## Task to complete
Please locate every line in the rows below that contains the word "Open" and copy each of those lines.
##### Records shown
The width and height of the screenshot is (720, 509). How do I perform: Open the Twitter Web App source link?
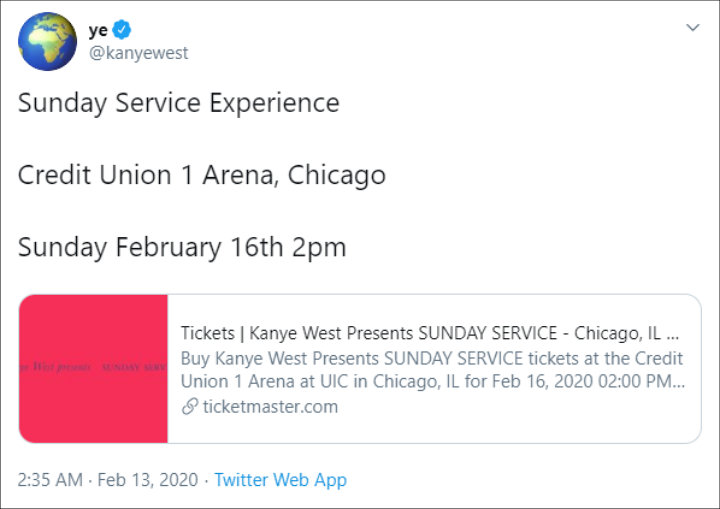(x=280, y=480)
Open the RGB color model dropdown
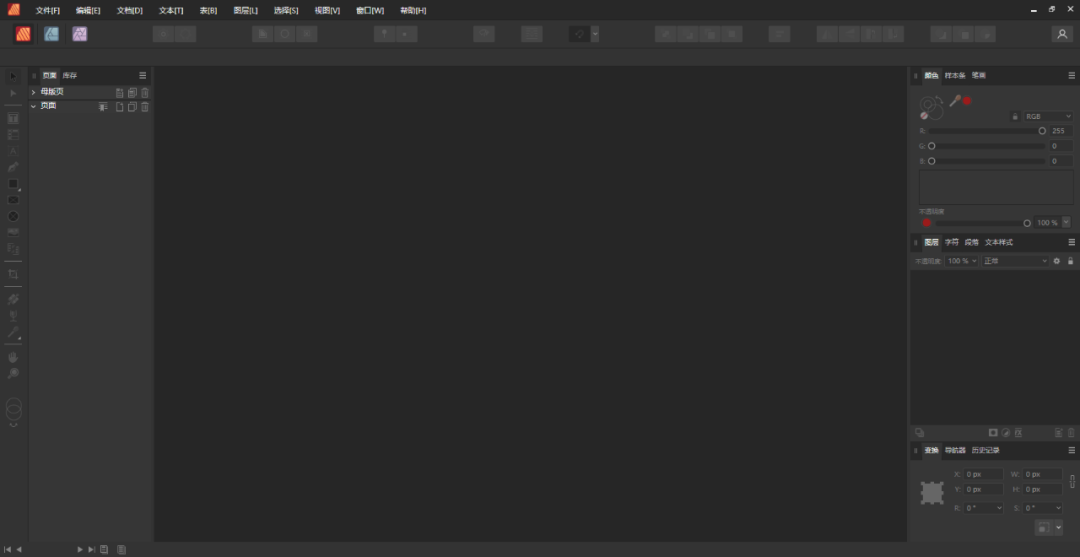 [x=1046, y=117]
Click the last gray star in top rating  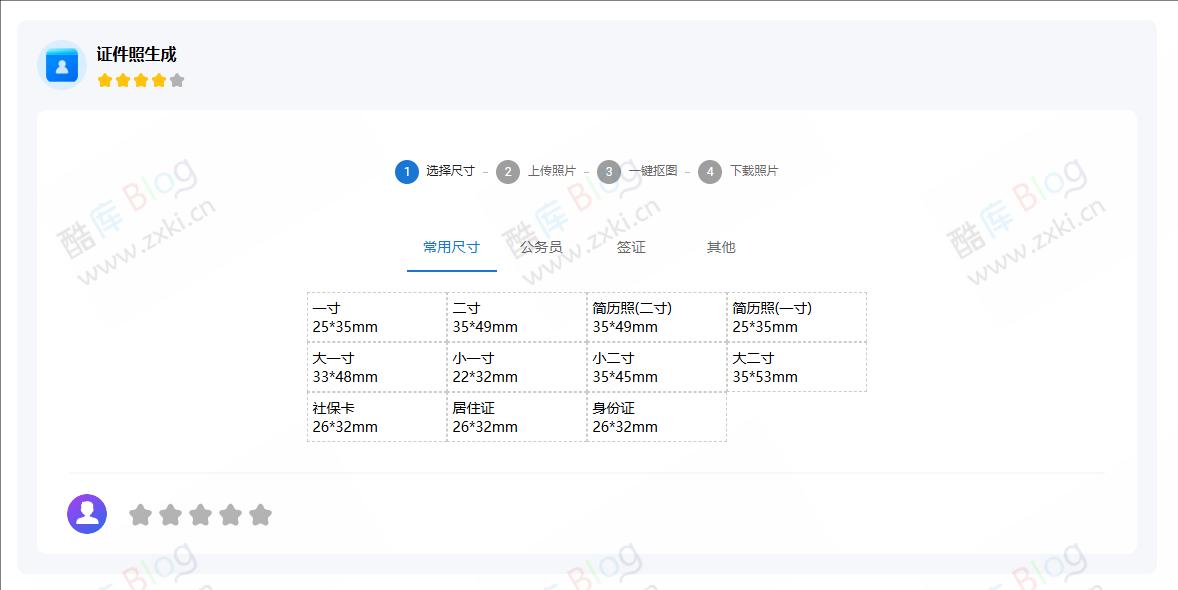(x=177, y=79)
##########
## Reply to the task
The width and height of the screenshot is (720, 509). How do I perform: Open the Twitter Web App source link?
Open the RGB color model dropdown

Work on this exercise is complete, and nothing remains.